My teacher explained to us that this was the idea of integrity – to do the right thing for any person, even if no one was looking and no one would congratulate us.

I will never forget the details of that day – the color of the rug or the sparkle of the dime – but more intensely, I recall the emotions of guilt and confusion of that morning. In a way, it was comforting to be taught that black-and-white concept of “doing the right thing,” but I struggled to find in myself the same innate moral compass that so many others appeared to possess.

However, as I aged, I gained a wider concept of this term, “integrity,” which I first heard in my second-grade classroom. I studied role models in my own life like my mother who worked on unpaid overtime to give students extra help, and my father who always contributed a few dollars and a well-wishing to the men with cardboard signs who stood by stop signs. I began to realize that I had to focus less on my initial inclination to prioritize myself, and more on my resistance to that greed. Perhaps it was natural to want that money for myself, but learning to empathize and, at times, put others’ needs first would give me the tools to change lives.

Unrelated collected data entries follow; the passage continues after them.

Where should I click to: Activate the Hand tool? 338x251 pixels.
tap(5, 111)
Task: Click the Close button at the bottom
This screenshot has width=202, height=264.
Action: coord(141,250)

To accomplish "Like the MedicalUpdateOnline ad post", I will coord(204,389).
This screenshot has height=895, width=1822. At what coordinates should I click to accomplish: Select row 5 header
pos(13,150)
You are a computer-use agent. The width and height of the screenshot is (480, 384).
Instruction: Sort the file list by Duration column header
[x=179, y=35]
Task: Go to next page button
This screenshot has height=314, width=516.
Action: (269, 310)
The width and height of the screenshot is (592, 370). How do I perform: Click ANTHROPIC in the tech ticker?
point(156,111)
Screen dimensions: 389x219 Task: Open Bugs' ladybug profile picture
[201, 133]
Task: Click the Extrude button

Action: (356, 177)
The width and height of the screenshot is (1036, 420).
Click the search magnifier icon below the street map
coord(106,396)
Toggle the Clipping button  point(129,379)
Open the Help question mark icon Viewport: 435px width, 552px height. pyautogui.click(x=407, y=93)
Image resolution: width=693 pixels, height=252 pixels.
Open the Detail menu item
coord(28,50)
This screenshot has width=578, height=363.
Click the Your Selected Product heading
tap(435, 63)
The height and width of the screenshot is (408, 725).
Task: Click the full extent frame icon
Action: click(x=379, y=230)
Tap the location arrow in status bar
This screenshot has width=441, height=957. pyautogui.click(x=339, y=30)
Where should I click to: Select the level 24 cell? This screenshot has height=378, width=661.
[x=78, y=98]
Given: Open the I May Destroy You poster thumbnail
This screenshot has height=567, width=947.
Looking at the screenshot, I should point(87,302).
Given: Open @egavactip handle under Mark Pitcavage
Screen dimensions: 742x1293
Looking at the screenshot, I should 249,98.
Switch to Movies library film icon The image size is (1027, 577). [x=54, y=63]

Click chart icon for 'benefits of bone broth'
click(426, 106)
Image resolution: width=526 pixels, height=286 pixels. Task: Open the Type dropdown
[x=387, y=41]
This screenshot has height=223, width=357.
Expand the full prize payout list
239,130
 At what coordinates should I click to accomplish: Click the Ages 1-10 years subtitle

Now in college, I find that money often centralizes itself in our lives. It’s easy to say, “I’m saving for a cute outfit or an interesting book,” as we pass by fundraisers for natural disasters. It’s easy to choose a plane ticket for a relaxing travel destination over a service volunteer trip. A major with high-income (but unfulfilling) career options is like a shiny dime rolling in front of my feet. It would be so simple to it pick up and make it my own, but I have to remember the other aspects of the situation, and the lesson that my teacher taught us that day. I have to risk following the career path that sparks my genuine passions, and promises a lifetime of contributing to the happiness of others.